At the California Academy for Liberal Studies Early College High School at Los Angeles, Shannon Meyer threw a challenge to her students. They had to survive an entire week without any electronic devices. That means, no TV, no Ipod, no Blackberrys, no Facebook, and no cellphones. (via)
“Kids these days are wired to everything but connected to nothing meaningful” says Meyer. If she sees a student in class take a little too long searching for a pencil in a backpack, she knows what's really going on.
"These kids are really bright, but they're quickly bored," Meyer says. She believes the constant electronic stimulation and sensory overload make kids ill-equipped to follow the slower rhythms of classroom dialogue or to interact with one another in meaningful ways.
So, how did they cope with the ordeal that was worse than the torture at Guantanamo Bay?
Cesar Rodriguez knew he was addicted to electronic devices. But the Los Angeles 10th-grader had no idea just how sick he was."I can't stand it," he wrote in his journal on the second day of a one-week attempt to survive without television, iPods, cellphones, BlackBerrys and computers. "I woke up last night but I was still kind of asleep and I was having a dream about my phone and I started to bang my head against the pillow. I AM GOING CRAZY!!!"
Mario Canaba was turned so upside down, he actually played with some of his mother's day-care kids, but described the experience in a single word: "Painful."
Angie Gaytan lost track of the days and had a strange episode of disorientation in which she found herself staring at a piece of chicken
"I felt weird and out of order," Valerie Lira wrote in describing the experience of waking up and not turning on the television.
Daniel Romero read a book for the first time this year.
Lopez actually communicated with an uncle during a rare conversation about swine flu, politics and history.
Jenny Corona connected with her autistic brother, and, to her utter amazement, read an entire Harry Potter book in four days.
Without her headphones blocking out the real world, Flor Salvador heard strange chirping sounds. "I didn't know we had birds!" she wrote in her journal.
Note to self: Must try this experiment at home with teenaged daughters……..
9 comments:
Note to self: Must try this experiment at home with teenaged daughters……..Don't. I'll bet you'll go crazy first. Assuming you're not, already!!!

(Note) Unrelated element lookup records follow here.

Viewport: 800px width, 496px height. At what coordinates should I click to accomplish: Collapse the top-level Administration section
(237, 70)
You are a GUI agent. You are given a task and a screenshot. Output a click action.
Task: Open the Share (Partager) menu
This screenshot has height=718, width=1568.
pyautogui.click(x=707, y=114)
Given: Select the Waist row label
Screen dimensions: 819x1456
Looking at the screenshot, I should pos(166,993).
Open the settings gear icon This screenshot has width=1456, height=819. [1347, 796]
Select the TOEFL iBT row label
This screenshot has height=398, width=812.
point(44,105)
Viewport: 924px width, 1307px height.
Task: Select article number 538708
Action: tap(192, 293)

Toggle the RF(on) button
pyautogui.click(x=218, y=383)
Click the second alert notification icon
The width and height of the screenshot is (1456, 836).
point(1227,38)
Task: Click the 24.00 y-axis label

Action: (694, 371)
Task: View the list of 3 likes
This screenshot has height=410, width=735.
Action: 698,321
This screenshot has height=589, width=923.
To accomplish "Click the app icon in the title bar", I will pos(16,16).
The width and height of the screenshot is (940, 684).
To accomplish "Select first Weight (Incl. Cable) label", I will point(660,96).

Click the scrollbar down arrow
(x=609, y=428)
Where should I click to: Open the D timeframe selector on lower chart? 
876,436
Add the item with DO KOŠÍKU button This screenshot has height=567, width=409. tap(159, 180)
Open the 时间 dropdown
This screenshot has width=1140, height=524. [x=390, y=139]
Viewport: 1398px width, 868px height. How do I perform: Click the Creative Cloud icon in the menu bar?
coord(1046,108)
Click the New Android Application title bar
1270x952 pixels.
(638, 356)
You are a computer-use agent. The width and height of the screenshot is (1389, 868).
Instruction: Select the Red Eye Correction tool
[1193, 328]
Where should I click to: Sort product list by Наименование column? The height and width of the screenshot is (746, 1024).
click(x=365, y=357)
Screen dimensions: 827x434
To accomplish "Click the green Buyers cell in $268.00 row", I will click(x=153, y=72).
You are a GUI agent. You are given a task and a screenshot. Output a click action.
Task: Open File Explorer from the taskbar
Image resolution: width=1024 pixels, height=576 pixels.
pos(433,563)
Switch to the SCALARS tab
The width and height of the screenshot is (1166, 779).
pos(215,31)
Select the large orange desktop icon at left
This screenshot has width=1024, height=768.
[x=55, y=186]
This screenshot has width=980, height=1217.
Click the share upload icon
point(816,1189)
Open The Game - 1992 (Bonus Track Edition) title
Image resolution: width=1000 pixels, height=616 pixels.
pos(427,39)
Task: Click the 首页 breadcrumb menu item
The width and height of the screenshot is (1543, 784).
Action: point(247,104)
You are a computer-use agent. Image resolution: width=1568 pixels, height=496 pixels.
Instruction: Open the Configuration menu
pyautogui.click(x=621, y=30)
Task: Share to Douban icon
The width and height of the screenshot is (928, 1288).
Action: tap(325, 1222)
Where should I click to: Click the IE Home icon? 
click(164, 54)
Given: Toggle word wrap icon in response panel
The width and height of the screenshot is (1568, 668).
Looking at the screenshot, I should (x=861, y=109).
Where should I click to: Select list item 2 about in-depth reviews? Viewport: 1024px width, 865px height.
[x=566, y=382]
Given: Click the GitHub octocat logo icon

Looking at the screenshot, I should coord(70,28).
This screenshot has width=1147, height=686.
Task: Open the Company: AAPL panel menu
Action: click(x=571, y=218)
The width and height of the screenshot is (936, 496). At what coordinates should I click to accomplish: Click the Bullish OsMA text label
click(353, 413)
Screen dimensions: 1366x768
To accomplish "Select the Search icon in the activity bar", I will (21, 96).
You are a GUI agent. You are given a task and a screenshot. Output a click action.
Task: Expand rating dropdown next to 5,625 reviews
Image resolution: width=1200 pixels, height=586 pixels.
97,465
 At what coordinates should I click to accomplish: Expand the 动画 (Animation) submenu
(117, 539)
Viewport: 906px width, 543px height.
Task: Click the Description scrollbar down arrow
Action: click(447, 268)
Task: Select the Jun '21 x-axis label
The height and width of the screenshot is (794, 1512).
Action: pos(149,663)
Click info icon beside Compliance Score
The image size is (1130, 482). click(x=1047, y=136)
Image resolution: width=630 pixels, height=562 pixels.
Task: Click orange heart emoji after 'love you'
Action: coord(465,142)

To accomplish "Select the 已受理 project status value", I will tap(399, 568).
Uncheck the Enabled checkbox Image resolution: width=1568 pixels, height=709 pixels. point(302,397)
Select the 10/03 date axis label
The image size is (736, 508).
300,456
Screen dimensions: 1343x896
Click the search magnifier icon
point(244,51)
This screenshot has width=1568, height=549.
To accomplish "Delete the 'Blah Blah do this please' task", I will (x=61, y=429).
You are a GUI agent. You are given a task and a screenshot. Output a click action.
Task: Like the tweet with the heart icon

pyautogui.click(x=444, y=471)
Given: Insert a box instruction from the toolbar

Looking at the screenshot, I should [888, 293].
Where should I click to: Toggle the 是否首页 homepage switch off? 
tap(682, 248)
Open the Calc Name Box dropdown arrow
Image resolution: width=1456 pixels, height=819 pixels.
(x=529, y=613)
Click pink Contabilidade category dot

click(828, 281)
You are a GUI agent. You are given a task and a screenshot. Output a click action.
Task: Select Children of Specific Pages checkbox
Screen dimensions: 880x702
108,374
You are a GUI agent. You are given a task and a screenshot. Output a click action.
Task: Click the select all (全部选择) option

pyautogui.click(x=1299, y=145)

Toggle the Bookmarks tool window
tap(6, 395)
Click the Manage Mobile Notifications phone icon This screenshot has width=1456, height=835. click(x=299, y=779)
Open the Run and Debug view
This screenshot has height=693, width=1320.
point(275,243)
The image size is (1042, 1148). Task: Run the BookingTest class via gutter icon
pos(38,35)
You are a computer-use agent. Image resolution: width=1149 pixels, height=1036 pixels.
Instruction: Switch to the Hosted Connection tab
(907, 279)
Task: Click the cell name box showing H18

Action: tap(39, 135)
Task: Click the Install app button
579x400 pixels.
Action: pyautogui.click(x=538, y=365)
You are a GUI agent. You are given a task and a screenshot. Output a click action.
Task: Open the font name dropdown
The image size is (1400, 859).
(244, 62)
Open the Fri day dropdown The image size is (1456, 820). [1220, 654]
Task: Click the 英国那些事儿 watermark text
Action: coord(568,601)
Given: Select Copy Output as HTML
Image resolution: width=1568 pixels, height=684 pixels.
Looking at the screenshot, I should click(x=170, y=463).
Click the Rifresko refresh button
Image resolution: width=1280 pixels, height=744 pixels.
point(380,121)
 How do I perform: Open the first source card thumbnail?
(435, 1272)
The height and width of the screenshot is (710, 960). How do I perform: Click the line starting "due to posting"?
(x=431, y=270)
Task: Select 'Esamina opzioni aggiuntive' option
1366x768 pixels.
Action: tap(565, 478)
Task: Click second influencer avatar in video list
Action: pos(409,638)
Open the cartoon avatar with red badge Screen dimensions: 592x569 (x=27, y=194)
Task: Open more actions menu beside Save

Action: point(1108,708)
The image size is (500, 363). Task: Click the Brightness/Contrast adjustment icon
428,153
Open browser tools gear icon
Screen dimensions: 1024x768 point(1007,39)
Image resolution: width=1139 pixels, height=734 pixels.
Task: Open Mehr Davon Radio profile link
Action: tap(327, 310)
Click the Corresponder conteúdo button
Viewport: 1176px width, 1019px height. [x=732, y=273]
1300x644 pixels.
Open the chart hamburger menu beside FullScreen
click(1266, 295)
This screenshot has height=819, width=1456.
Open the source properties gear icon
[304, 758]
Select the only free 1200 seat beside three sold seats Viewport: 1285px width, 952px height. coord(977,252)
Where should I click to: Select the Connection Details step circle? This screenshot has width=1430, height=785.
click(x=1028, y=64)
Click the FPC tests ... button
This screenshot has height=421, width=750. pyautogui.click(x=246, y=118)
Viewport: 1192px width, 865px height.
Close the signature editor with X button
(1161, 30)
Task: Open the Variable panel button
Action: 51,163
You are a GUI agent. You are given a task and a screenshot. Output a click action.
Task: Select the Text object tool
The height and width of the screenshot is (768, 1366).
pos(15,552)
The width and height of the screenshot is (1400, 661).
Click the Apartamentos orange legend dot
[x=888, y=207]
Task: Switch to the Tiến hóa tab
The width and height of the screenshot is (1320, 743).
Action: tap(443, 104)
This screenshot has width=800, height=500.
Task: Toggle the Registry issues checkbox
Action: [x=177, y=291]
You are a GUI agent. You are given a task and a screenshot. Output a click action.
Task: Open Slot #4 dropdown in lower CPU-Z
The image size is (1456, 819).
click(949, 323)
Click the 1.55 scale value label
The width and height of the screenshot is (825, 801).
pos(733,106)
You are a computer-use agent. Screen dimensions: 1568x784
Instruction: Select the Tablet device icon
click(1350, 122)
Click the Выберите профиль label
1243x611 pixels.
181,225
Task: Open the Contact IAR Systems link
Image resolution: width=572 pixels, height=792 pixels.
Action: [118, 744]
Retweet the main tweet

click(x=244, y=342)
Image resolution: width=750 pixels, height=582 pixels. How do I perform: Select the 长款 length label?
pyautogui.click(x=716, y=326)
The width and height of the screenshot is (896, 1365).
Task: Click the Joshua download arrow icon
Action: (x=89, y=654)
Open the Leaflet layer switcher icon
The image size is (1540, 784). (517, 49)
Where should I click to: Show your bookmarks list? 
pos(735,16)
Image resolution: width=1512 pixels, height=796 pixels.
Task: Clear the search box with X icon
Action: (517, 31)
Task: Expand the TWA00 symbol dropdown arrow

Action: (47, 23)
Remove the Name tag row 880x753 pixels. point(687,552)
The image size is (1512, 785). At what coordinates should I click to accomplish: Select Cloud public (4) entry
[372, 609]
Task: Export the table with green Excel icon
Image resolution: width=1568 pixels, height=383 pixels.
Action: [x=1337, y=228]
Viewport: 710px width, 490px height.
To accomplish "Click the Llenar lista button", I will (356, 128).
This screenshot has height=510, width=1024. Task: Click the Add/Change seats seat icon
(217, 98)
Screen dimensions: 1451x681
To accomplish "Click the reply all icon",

My kids are only 9 & 7. And I cannot imagine a day with them without TV, internet etc. etc. to keep them occupied. :-)
Vee Cee; you have a point.
Raj - why only teenagers ? How many of the so called grown up and responsible executives these days can survive a week without a mobile / bberry, laptop ? When you travel by air ( or for that matter even by rail ), almost all open up their laptop or yap on their mobile till the hostess asks them to shut up. Also, the moment the plane lands, you find folks flipping their mobiles to hook up for transport. How on earth did they manage during pre mobile days ? End of the day the "toy" factor is more than the actual "utility" factor...me thinks.
Priya Sivan, don't know how that comment got deleted. Mobile phones are fine, but not when it is used simultaneously with iPhone, TV, Facebook....
Balaji: Yeah, the kids are better. Big boys need their toys....
An escalation of the kind of restrictions we'd like to impose on, to balance the ups and highs, with a horrible low.
The pre mobile days eg. is Ghandhiji practicing Maun Vrat, once a week.
I dont know if we have to impose such terrible lows artificially, of course, may be Man's deed isn't an average by itself, but a netting of ups and downs. A better way of justifying such ideas is may be- as Morgan freeman says in Shawshank Redemption- "he did it just to feel normal". Ought to keep redefining what normal life is :)
Deleted my comment in order to rewrite it. Mobile phone is fine if used properly. But like any other gadget, it has its disadvantages, like, constant texting leads to back pain, blisters in fingertips and thumb, and the extra features like walkman and radio affects eardrums. Ipods and social networks (eg:Facebook) adds fuel to the fire.
quartyc : "may be Man's deed isn't an average by itself, but a netting of ups and downs:. That's nicely put.Let's have some wild highs and deep lows!
Priya: My daughters' moibile phones add fuel to the fire and add to my expenses as well!
Maybe classrooms need to modernize and meet the needs of the changing students. Instead of trying to limit the students & restrict the global communications of these adolescents; education should be teaching them how to effectively communicate in an rapidly evolving world. As media expert Marshall McLuhan once said, "The Medium is the Massage" and teachers today are ill equipped to do their job effectively. Work with technology not against it.